Il caso raccontato su La Nuova è da manuale, il problema è che a cascarci sia il dipendente della stessa banca, e che lo stesso abbia in conto corrente sessantamila euro che si possono movimentare senza fatica dal web. Sì perché ad esempio io, che gestisco svariati conti bancari in diversi istituti di credito, in tutti ho imposto un limite giornaliero alle operazioni web, in modo che non possa mai succedermi un caso come quello descritto.

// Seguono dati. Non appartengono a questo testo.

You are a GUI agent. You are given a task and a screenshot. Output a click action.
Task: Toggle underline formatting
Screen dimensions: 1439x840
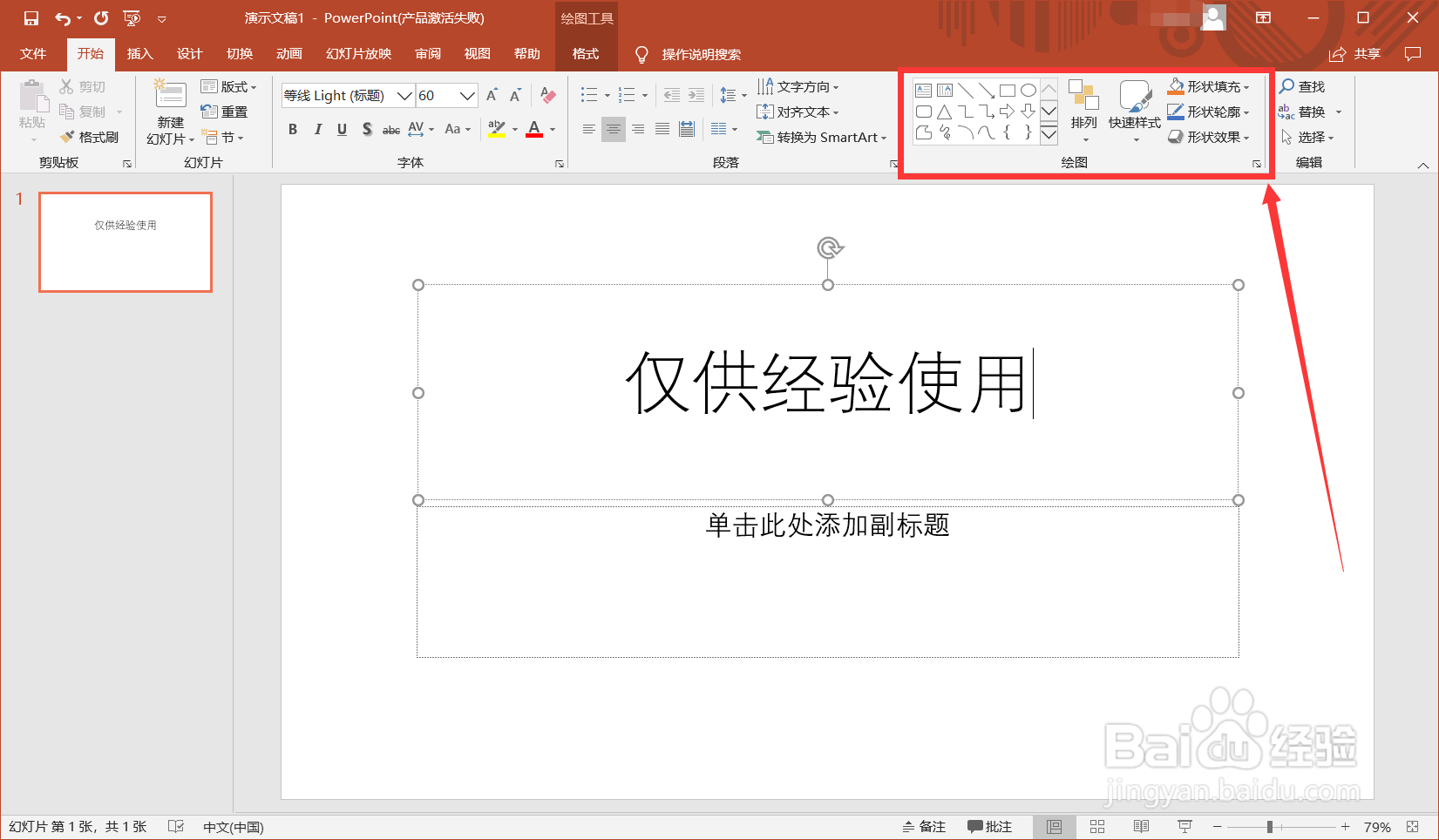(x=342, y=129)
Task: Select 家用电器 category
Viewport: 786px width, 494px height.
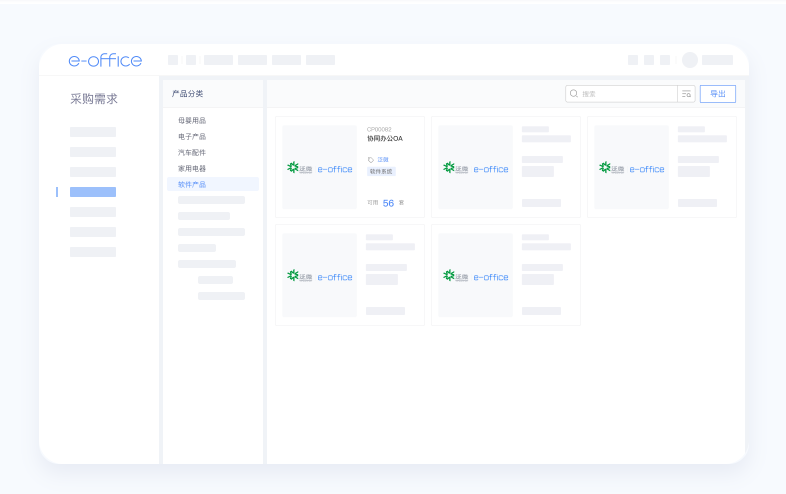Action: tap(192, 169)
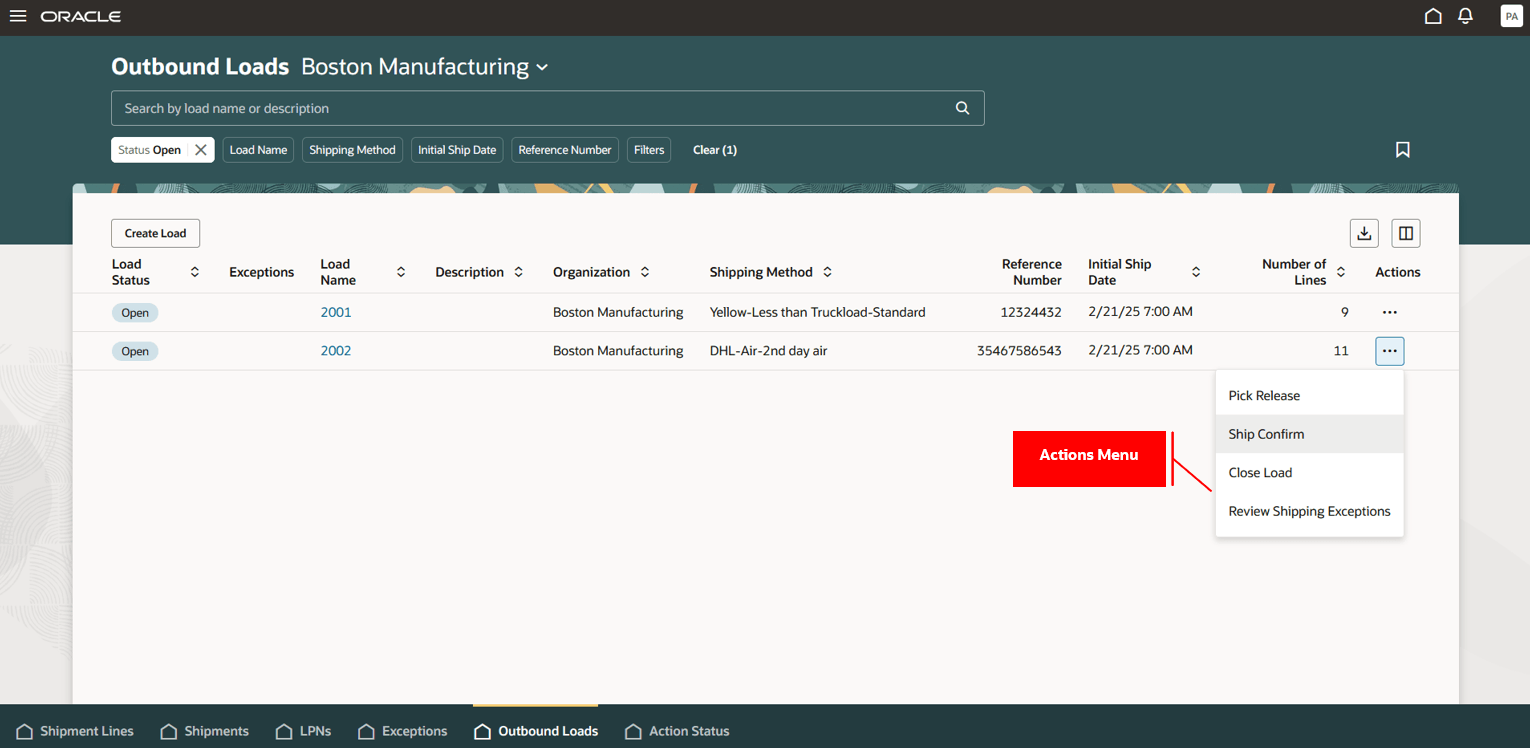The image size is (1530, 748).
Task: Click the bookmark saved search icon
Action: click(1402, 150)
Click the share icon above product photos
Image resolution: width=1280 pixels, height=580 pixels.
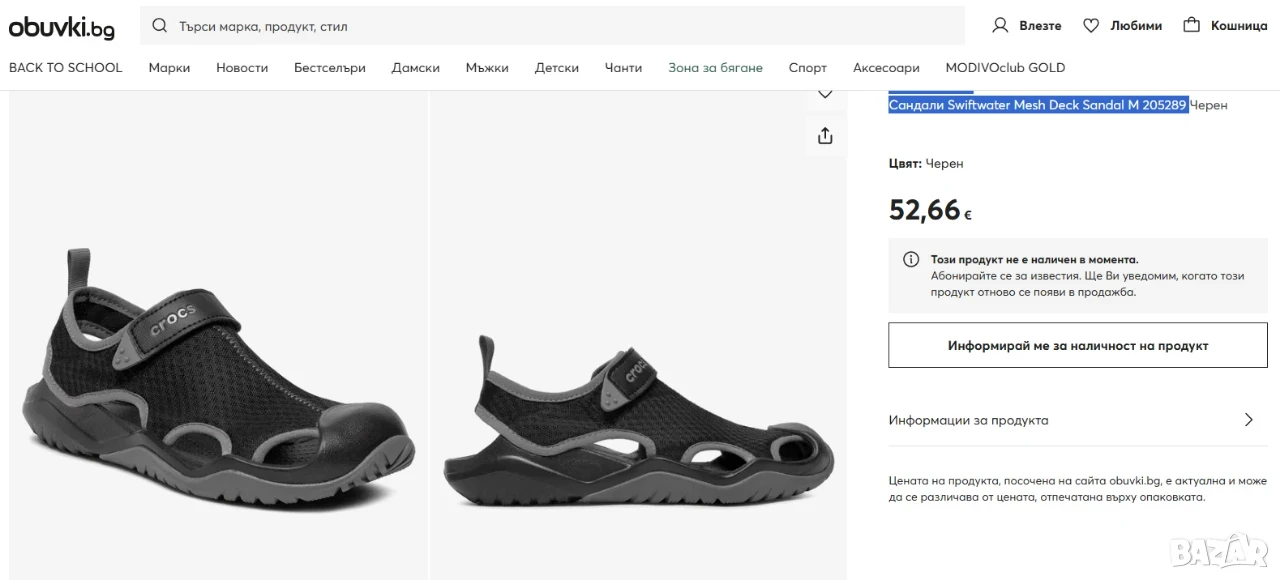[825, 135]
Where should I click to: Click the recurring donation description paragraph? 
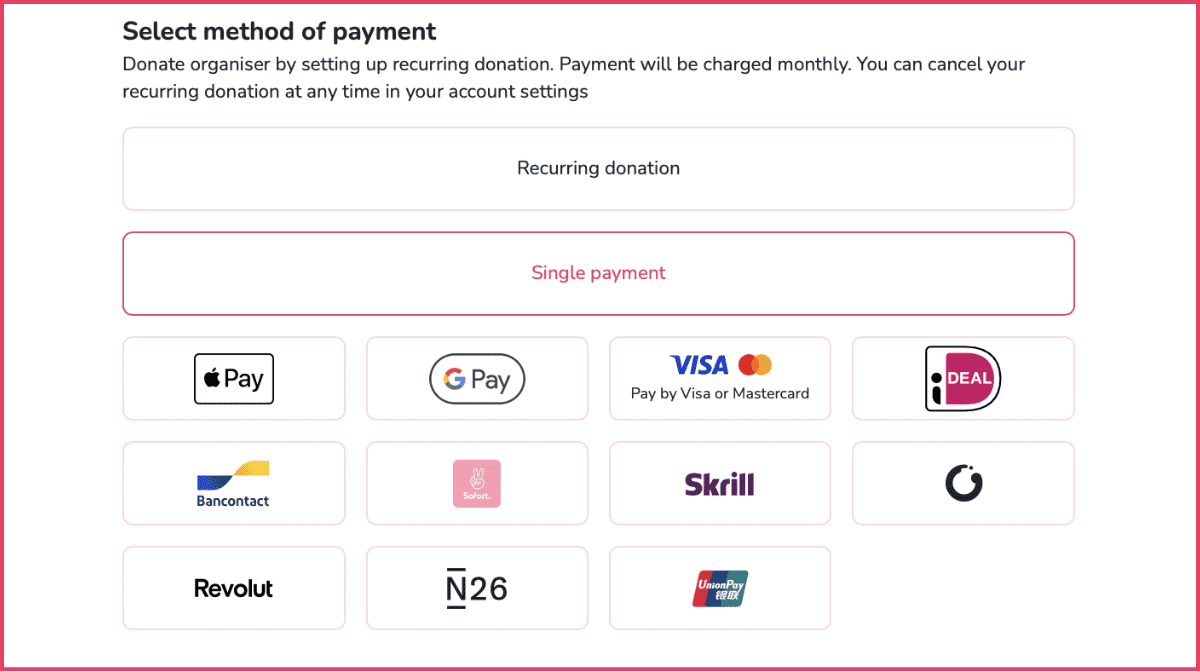574,78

Il modus operandi è noto: ti arriva l’sms, accedi a una piattaforma simile a quella della tua banca, inserisci username e password, vieni contattato da un supposto operatore che ti fa delle domande di rito – che a lui servono per superare qualche blocco e per autorizzare le operazioni da un nuovo dispositivo – per stornare movimenti sbagliati (dice lui) o bloccare possibili hacker (quando invece il pirata è proprio colui che ci sta facendo queste domande).

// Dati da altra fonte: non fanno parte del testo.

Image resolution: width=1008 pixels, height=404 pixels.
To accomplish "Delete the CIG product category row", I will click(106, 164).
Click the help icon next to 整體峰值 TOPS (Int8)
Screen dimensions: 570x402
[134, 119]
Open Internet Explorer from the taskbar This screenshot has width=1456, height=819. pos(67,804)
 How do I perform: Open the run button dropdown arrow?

A raccontare la storia ai giornali è un associazione in difesa dei consumatori, Adico, il cui presidente, Carlo Garofolini, dice:
Questa non è una di quelle truffe alla Wanna Marchi. Qui i malviventi non si approfittano delle debolezze e delle fragilità dei potenziali clienti, non vendono numeri del lotto o alghe miracolose. Lo diciamo da tempo perché vediamo l’identikit delle vittime. Ci sono dipendenti di banca, in questo caso per la prima volta da noi un dipendente della stessa Banca Intesa; professionisti di vario genere, come commercialisti o avvocati, addirittura un ex sindaco di un grande Comune veneziano. E dispiace sentire alcune persone che si beffano dei truffati, tacciandoli per ingenui. Questa frode sta spopolando da due anni e ci casca chiunque a meno che il messaggio non arrivi a chi non è correntista di quel determinato istituto di credito. Noi, dunque, chiederemo il rimborso totale della cifra sottratta perché tutto ruota attorno alle falle dei sistemi di sicurezza che non possono permettere questi clamorosi raggiri.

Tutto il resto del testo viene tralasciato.